米国関連

米国、積極的に同盟国の次世代戦闘機開発に協力して相互運用性を確保すべき

米国の安全保障問題を専門に取り扱うシンクタンク「新アメリカ安全保障センター(CNAS)」で上級研究員を務めていたブライアン・バートン氏は「同盟国が次世代戦闘機の開発に取り組む中で米国は決断を迫られている」と主張して注目を集めている。

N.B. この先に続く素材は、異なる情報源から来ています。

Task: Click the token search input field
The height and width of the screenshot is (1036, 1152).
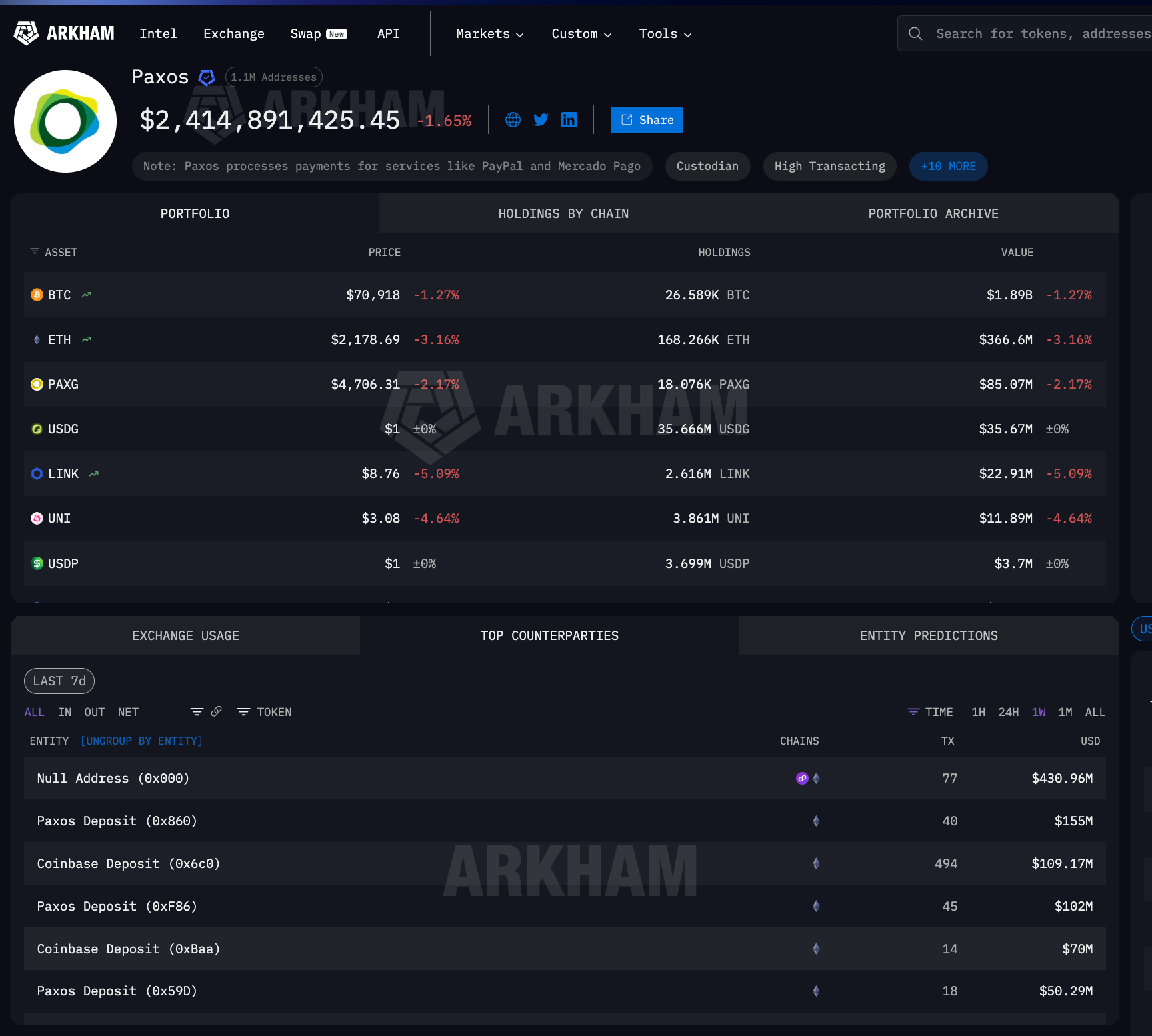Action: click(x=1040, y=33)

参考:AS ALLIES DESIGN FIGHTER AIRCRAFT, THE UNITED STATES FACES A DECISION

米国から見た同盟国の戦闘機プログラムが抱える問題と米国自身の悪弊

米上院の防衛・国家安全保障スタッフとして働きワシントンD.C.に拠点を置く新アメリカ安全保障センター(CNAS)」で上級研究員を務めた後、ボーイングで国際事業のスペシャリストとして働くブライアン・バートン氏(イスラエル、日本、シンガポール、韓国、欧州で数十億ドル規模の戦闘機プログラムを主導してきた実績をもつ)は外交政策と国家安全保障の問題について議論するフォーラム「War on the Rocks」に寄稿した記事の中で「同盟国が次世代戦闘機の開発に取り組む中で米国は決断を迫られている」と主張して注目を集めている。

バートン氏の主張を要約すると以下の通りだ。

米国の要請に応えて英国、フランス、ドイツ、スペイン、イタリア、日本、韓国といった親密な同盟国は国防費の増額に応じ始めているのだが、問題は増額された資金が米軍を補完するための戦力調達ではなく独自の戦闘機開発プログラムに振り向けられている点だ。

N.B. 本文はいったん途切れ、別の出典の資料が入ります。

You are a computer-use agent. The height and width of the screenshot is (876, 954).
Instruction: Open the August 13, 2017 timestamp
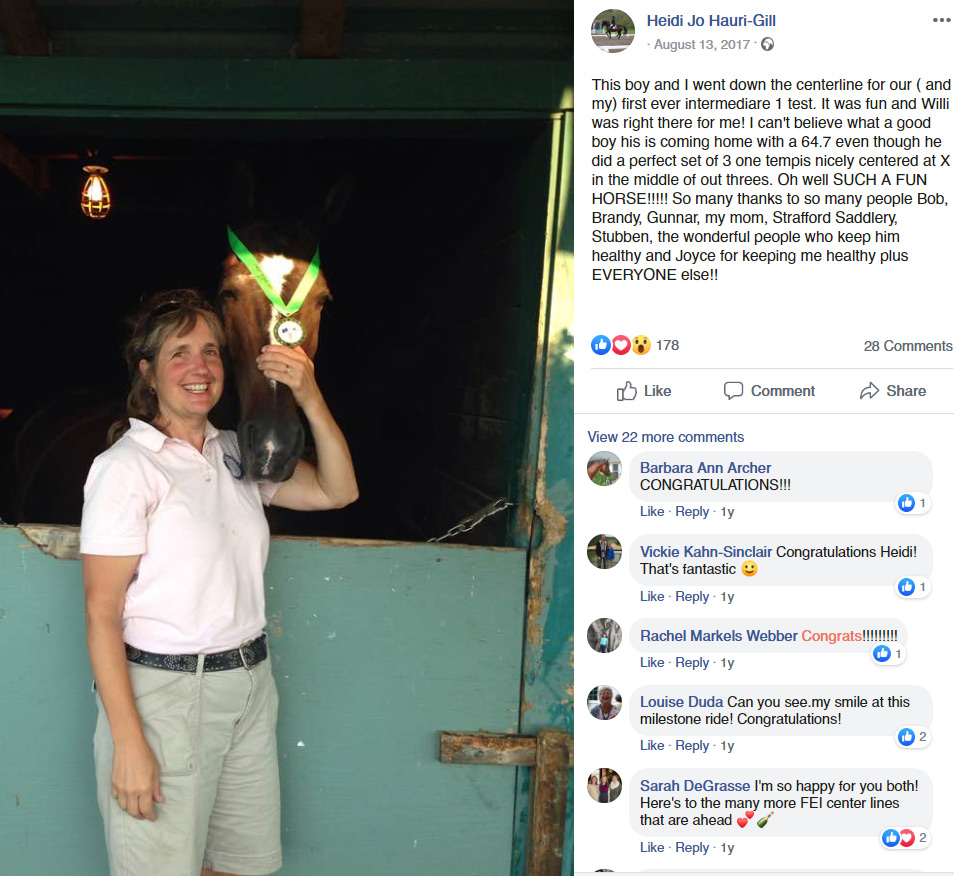[702, 44]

出典:BAE Systems 第6世代戦闘機「テンペスト」

バートン氏が指摘している独自の戦闘機開発プログラムとは今後4年間で20億ポンド/約3,000億円の投資を約束している英国のテンペストプログラム、1,000億ユーロ/13兆円以上と見込まれているフランス・ドイツ・スペインのFCASプログラム、4兆~5兆円規模の投資になると見込まれる日本の次期戦闘機F-Xプログラム、約80億ドルもの資金を投じて開発が進められている韓国のKF-21プログラムのことを指しており、このような投資が報われれば各同盟国は「米軍と肩を並べて(もしくは肩代わり)戦える適切な軍事的能力を確保できるかもしれない」と評価している。

しかし各同盟国の戦闘機プログラムは競合関係に晒されているため積極的な連携が不十分で「同盟国の限られた資金が米軍との相互運用性に欠ける重複したプログラムに費やされれば他のプログラム(ISRや防空・ミサイル防衛といった分野)への投資が小規模なものになり同盟全体における利益を損なう危険性がある」と懸念しているのだ。

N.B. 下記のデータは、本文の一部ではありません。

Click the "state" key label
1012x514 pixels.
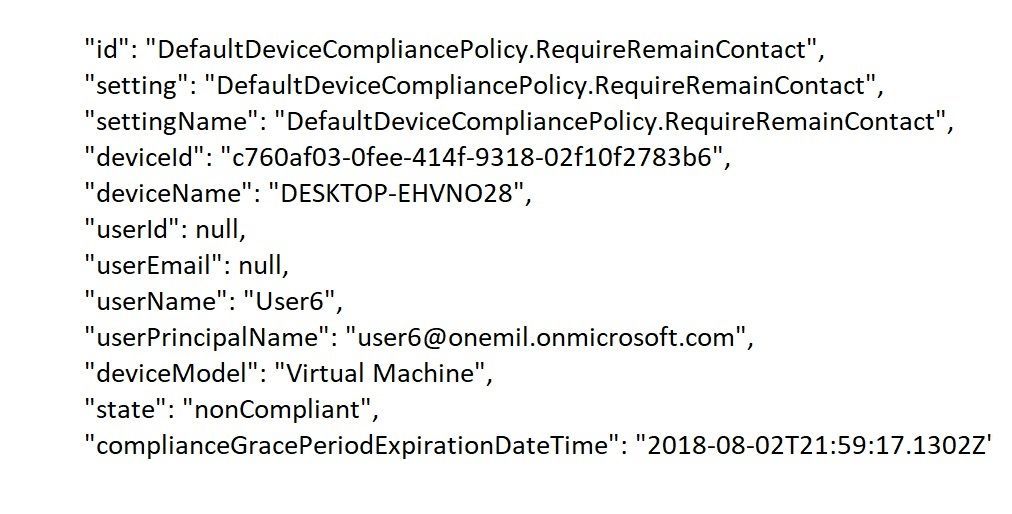pos(127,411)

出典:エアバス Future Combat Air System

要するに各同盟国の戦闘機プログラムは将来の脅威や戦場環境の設定が異なるため次世代戦闘機へ要求要件(通信やデータ共有、速度やステルス性能、無給油での作戦半径、兵器搭載量、エアチーミングに対する考え方など)がバラバラで資金の投資効率が悪いと心配しているのだが、これを回避するため政治的な圧力を駆使するのは「止めておいた方が良い」と指摘しているのが興味深い。

バートン氏は相互運用性を確保して同盟国の限られた資金を有効活用するため「政治的な圧力を駆使してプログラム自体を中止に追い込み米国のプログラムへ統合する」という手法は恨みや抵抗を招くだけで上手く行かないと指摘、さらに同盟国の戦闘機プログラムは雇用や産業基盤の維持という国内の産業政策にリンクしているので「このような取り組みを米国が軽々しく否定したり軽視するのは慎まなければならない」と言っている。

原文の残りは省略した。